> _Instructions to follow_: Every single entry must be reproduced precisely.

> _Data supplied_:
########################################
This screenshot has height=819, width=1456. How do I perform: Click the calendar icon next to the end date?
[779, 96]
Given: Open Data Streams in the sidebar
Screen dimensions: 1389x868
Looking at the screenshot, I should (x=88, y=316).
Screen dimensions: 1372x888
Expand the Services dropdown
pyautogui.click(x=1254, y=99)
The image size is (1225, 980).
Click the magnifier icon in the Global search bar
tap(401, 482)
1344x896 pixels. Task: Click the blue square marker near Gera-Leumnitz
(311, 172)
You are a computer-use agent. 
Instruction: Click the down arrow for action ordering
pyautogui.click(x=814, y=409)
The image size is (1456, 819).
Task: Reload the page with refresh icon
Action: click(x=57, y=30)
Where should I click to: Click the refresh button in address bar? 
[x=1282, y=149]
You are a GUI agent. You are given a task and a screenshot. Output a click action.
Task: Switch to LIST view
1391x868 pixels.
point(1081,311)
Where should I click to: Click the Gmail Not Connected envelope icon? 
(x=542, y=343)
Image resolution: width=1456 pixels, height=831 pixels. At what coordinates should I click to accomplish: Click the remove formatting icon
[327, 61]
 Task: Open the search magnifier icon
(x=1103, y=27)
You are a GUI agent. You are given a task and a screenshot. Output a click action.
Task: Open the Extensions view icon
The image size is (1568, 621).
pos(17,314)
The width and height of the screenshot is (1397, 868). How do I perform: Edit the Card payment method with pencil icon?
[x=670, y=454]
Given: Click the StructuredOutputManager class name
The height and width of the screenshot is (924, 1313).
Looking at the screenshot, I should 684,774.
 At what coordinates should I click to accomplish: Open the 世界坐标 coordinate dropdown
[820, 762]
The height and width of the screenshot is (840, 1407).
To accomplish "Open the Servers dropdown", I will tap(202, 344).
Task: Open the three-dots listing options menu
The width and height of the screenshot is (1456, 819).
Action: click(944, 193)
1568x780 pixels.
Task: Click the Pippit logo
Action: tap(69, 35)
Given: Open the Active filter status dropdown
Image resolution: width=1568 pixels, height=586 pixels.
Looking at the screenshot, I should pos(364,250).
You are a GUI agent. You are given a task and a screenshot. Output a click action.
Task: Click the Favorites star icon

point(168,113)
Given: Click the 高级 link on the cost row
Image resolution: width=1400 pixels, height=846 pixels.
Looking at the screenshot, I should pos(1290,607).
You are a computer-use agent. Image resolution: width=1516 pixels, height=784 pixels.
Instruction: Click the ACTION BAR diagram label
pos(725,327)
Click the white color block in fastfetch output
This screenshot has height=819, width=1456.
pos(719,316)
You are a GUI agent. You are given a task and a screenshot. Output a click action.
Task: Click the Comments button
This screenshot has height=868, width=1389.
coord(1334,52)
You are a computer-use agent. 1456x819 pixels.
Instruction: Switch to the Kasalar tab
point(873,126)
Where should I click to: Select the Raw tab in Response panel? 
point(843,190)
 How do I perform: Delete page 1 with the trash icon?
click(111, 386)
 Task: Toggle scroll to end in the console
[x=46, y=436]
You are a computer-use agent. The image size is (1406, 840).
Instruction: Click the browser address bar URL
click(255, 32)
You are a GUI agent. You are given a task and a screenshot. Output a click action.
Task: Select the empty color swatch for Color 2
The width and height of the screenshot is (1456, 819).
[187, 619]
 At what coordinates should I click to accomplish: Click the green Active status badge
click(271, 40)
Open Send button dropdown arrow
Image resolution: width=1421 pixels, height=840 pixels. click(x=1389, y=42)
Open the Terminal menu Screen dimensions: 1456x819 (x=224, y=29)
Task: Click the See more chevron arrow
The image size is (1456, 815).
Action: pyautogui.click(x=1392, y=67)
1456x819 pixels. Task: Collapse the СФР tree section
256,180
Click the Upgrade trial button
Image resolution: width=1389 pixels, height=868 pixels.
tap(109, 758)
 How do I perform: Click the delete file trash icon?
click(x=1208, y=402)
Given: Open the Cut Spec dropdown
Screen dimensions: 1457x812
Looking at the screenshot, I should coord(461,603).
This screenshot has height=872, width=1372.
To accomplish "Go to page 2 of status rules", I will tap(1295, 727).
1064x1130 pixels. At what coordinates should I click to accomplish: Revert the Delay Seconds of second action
########################################
> _Exercise result_:
This screenshot has height=819, width=1456. How do I perform: Click the calendar icon next to the end date?
[779, 96]
Given: Open Data Streams in the sidebar
Screen dimensions: 1389x868
Looking at the screenshot, I should (x=88, y=316).
Screen dimensions: 1372x888
Expand the Services dropdown
pyautogui.click(x=1254, y=99)
The image size is (1225, 980).
Click the magnifier icon in the Global search bar
tap(401, 482)
1344x896 pixels. Task: Click the blue square marker near Gera-Leumnitz
(311, 172)
You are a computer-use agent. 
Instruction: Click the down arrow for action ordering
pyautogui.click(x=814, y=409)
The image size is (1456, 819).
Task: Reload the page with refresh icon
Action: click(x=57, y=30)
Where should I click to: Click the refresh button in address bar? 
[x=1282, y=149]
You are a GUI agent. You are given a task and a screenshot. Output a click action.
Task: Switch to LIST view
1391x868 pixels.
point(1081,311)
Where should I click to: Click the Gmail Not Connected envelope icon? 
(x=542, y=343)
Image resolution: width=1456 pixels, height=831 pixels. At what coordinates should I click to accomplish: Click the remove formatting icon
[327, 61]
 Task: Open the search magnifier icon
(x=1103, y=27)
You are a GUI agent. You are given a task and a screenshot. Output a click action.
Task: Open the Extensions view icon
The image size is (1568, 621).
pos(17,314)
The width and height of the screenshot is (1397, 868). How do I perform: Edit the Card payment method with pencil icon?
[x=670, y=454]
Given: Click the StructuredOutputManager class name
The height and width of the screenshot is (924, 1313).
Looking at the screenshot, I should 684,774.
 At what coordinates should I click to accomplish: Open the 世界坐标 coordinate dropdown
[820, 762]
The height and width of the screenshot is (840, 1407).
To accomplish "Open the Servers dropdown", I will tap(202, 344).
Task: Open the three-dots listing options menu
The width and height of the screenshot is (1456, 819).
Action: click(944, 193)
1568x780 pixels.
Task: Click the Pippit logo
Action: tap(69, 35)
Given: Open the Active filter status dropdown
Image resolution: width=1568 pixels, height=586 pixels.
Looking at the screenshot, I should pos(364,250).
You are a GUI agent. You are given a task and a screenshot. Output a click action.
Task: Click the Favorites star icon

point(168,113)
Given: Click the 高级 link on the cost row
Image resolution: width=1400 pixels, height=846 pixels.
Looking at the screenshot, I should pos(1290,607).
You are a computer-use agent. Image resolution: width=1516 pixels, height=784 pixels.
Instruction: Click the ACTION BAR diagram label
pos(725,327)
Click the white color block in fastfetch output
This screenshot has height=819, width=1456.
pos(719,316)
You are a GUI agent. You are given a task and a screenshot. Output a click action.
Task: Click the Comments button
This screenshot has height=868, width=1389.
coord(1334,52)
You are a computer-use agent. 1456x819 pixels.
Instruction: Switch to the Kasalar tab
point(873,126)
Where should I click to: Select the Raw tab in Response panel? 
point(843,190)
 How do I perform: Delete page 1 with the trash icon?
click(111, 386)
 Task: Toggle scroll to end in the console
[x=46, y=436]
You are a computer-use agent. The image size is (1406, 840).
Instruction: Click the browser address bar URL
click(255, 32)
You are a GUI agent. You are given a task and a screenshot. Output a click action.
Task: Select the empty color swatch for Color 2
The width and height of the screenshot is (1456, 819).
[187, 619]
 At what coordinates should I click to accomplish: Click the green Active status badge
click(271, 40)
Open Send button dropdown arrow
Image resolution: width=1421 pixels, height=840 pixels. click(x=1389, y=42)
Open the Terminal menu Screen dimensions: 1456x819 (x=224, y=29)
Task: Click the See more chevron arrow
The image size is (1456, 815).
Action: pyautogui.click(x=1392, y=67)
1456x819 pixels. Task: Collapse the СФР tree section
256,180
Click the Upgrade trial button
Image resolution: width=1389 pixels, height=868 pixels.
tap(109, 758)
 How do I perform: Click the delete file trash icon?
click(x=1208, y=402)
Given: Open the Cut Spec dropdown
Screen dimensions: 1457x812
Looking at the screenshot, I should coord(461,603).
This screenshot has height=872, width=1372.
To accomplish "Go to page 2 of status rules", I will tap(1295, 727).
1064x1130 pixels. At what coordinates should I click to accomplish: Revert the Delay Seconds of second action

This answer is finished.